Plus de deux cents villes utilisent déjà le code-barre de santé. Les utilisateurs sont filtrés partout, à l’entrée de leur résidence, de leur entreprise, de leur supermarché ou au passage d’un péage… L’application devrait bientôt être étendue à toute la Chine, en plus des dizaines d’autres mesures, allant du confinement à la prise de température et des fiches en ligne à la reconnaissance faciale.
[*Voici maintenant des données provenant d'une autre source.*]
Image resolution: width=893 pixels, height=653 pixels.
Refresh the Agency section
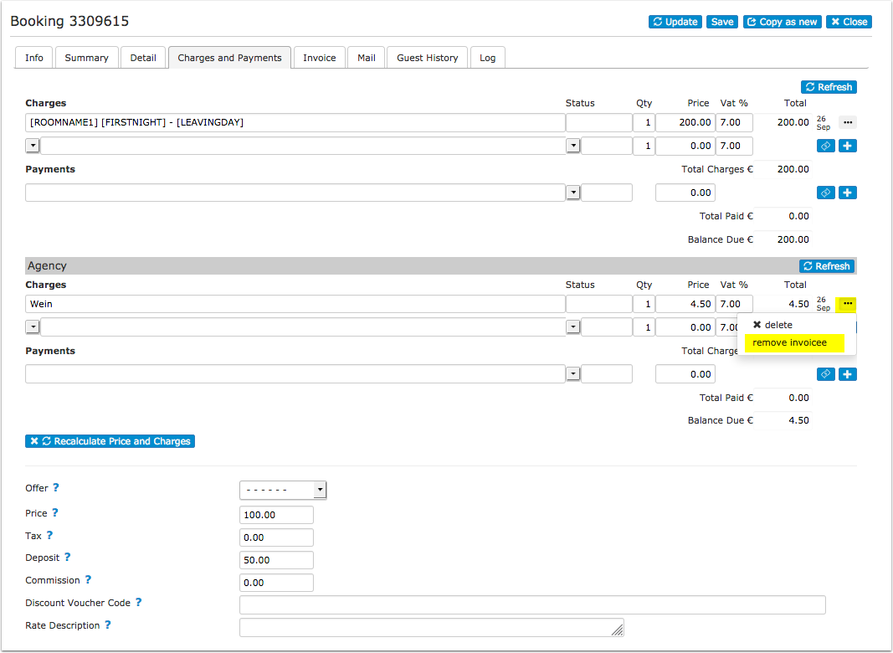coord(827,266)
Les autorités chinoises ont donc les pleins pouvoirs en matière de lutte épidémique, la vie privée ayant presque totalement déserté le pays ces dernières années.

La situation en France

Et chez nous, où en est-on ? En France, de telles mesures de surveillance ne sont pas encore d’actualité, bien que plusieurs flous juridiques existent. À l’heure actuelle, les opérateurs sont autorisés à recueillir et analyser des masses de données anonymes.

C’est pour cette raison que l’entreprise Orange, le 27 mars, a été en mesure de dire que « plus d’un million de personnes ont quitté la région [parisienne] le jour ou la veille du confinement », soit presque 20 % des habitants du Grand Paris.
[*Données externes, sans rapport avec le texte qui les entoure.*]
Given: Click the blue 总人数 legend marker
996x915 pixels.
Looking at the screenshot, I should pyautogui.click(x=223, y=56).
Comme l’indique l’association La Quadrature du Net sur son site, Orange cherche depuis longtemps à commercialiser les océans de données de géolocalisation que les connexions de nos téléphones aux antennes-relais lui fournissent à chaque instant. Seul problème : la directive européenne ePrivacy et la loi française interdisent de traiter et de vendre les données de localisation qui ne sont pas anonymes sans le consentement des utilisateurs.
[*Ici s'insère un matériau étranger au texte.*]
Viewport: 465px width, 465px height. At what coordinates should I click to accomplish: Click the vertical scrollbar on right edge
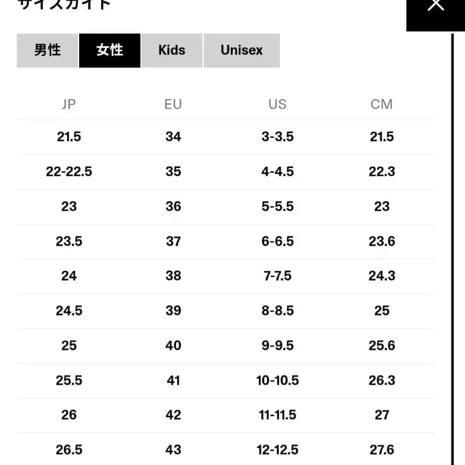tap(452, 242)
Un écueil commercial que la crise sanitaire actuelle pourrait remettre en question, à un moment où les données des opérateurs sont massivement utilisées par plusieurs pays. Depuis l’apparition de l’épidémie, Orange multiplie les appels du pied au gouvernement, afin que celui-ci assouplisse la législation et en vienne plus tard à solliciter ses services.

Dans notre pays, la bataille ne fait en réalité que commencer. À l’occasion du passage de la loi d’urgence sanitaire au Parlement, des sénateurs du groupe Les Républicains ont proposé un amendement « visant à permettre la collecte et le traitement de données de santé et de localisation (…) pendant une durée de six mois ». Il n’a pas été retenu par le gouvernement.

Ce rejet pourrait s’expliquer par le fait que la loi renseignement de 2015 autorise déjà les services de l’État à collecter les données de la population à des fins de lutte contre l’épidémie, selon un autre article de La Quadrature du Net.

Sans contrôle judiciaire préalable, l’administration française peut exiger des opérateurs les données de localisation de leurs clients en temps réel, à toutes fins de « défense [des] intérêts économiques, industriels et scientifiques majeurs de la France ».

Bien que rien ne prouve que l’État utilise actuellement ces leviers, une autoroute lui est d’ores et déjà toute tracée s’il choisit « la fuite en avant sécuritaire ».

Pour le moment, la France n’a fait aucune communication sur ses méthodes de surveillance numérique : est-ce la preuve d’un retard technologique, d’une volonté de traiter l’épidémie autrement, ou d’une période « d’incubation » nécessaire à la préparation d’un nouveau programme ? Quoi qu’il en soit, notre vie privée devrait sortir amoindrie de la pandémie que nous traversons.